Pratt-Powered 777s Could Be Parked for Months on Lengthy Checks

Boeing Co. 777 jetliners with the type of Pratt & Whitney engine that broke apart over Denver on Saturday could remain parked for an extended period -- possibly months -- while the engine-maker completes rigorous inspections demanded by U.S. air-safety regulators.

It will take eight hours to inspect each one of the 44 engine fan blades on each jet with high-tech, elaborate checks needed to spot potential imperfections that could cause them to break apart in flight, Federal Aviation Administration Administrator Steve Dickson said Wednesday in a Bloomberg TV interview.

“We’re going to undertake that campaign on the entire fleet, and then as the blades are inspected then the airplanes will begin to be returned to service,” Dickson said.

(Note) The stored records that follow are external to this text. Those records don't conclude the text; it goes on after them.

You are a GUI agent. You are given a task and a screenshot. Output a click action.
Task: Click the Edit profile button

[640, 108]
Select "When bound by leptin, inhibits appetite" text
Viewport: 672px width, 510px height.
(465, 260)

Pratt-Powered 777s Could Be Parked for Months on Lengthy Checks

With 22 fan blades on each engine, that translates to 352 work-hours per plane or 44 eight-hour shifts. Depending on the capacity at Pratt & Whitney’s facility performing the inspections, it could take months to complete the required checks on the roughly 125 older 777 twin-aisle planes affected by the order. United Airlines Holdings Inc. is the largest operator of the affected 777s, with roughly 50 in its fleet, half of which are in storage.

The extensive nature of the inspection work could alter United’s views about whether to retire the jets. The newest of those was delivered in May 1998 and has been parked at a storage center in Roswell, New Mexico, since March, according to Cirium data. It’s also unclear how costs associated with the inspections would be handled between United and Pratt & Whitney, a unit of Raytheon Technologies Corp.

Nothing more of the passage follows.